◆ **RECORDS SHOWN**
:::

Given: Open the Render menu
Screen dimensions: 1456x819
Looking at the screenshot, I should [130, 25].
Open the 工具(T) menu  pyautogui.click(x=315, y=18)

:::

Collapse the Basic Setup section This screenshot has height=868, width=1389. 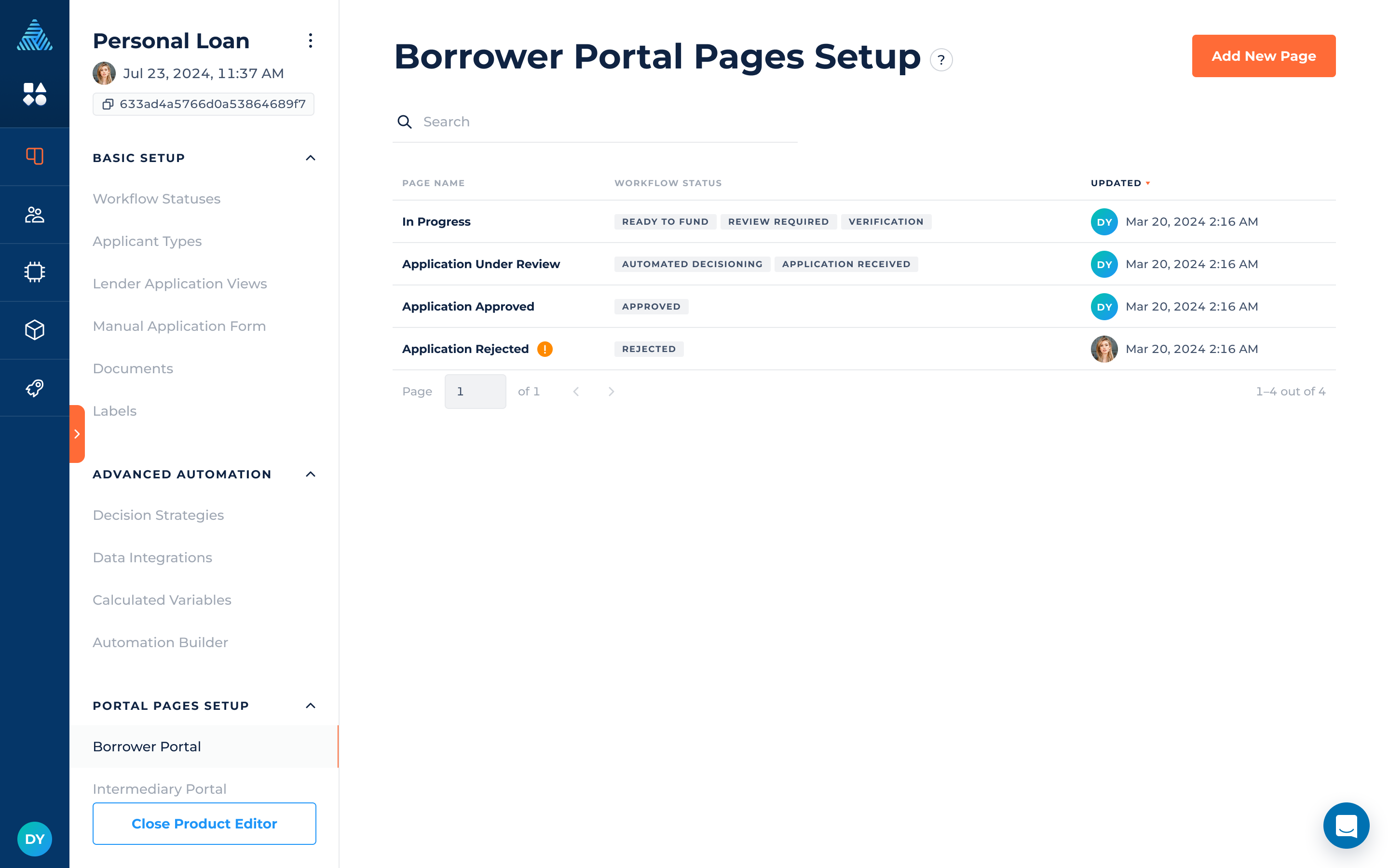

:::

◆ **WORK ITEM**
Going down the listing above, begin printing at the line with "Given: Open the Render menu" and finish with the line with "Open the 工具(T)", exactly as they appear.

◆ **RESPONSE TO THE TASK**
Given: Open the Render menu
Screen dimensions: 1456x819
Looking at the screenshot, I should [130, 25].
Open the 工具(T) menu  pyautogui.click(x=315, y=18)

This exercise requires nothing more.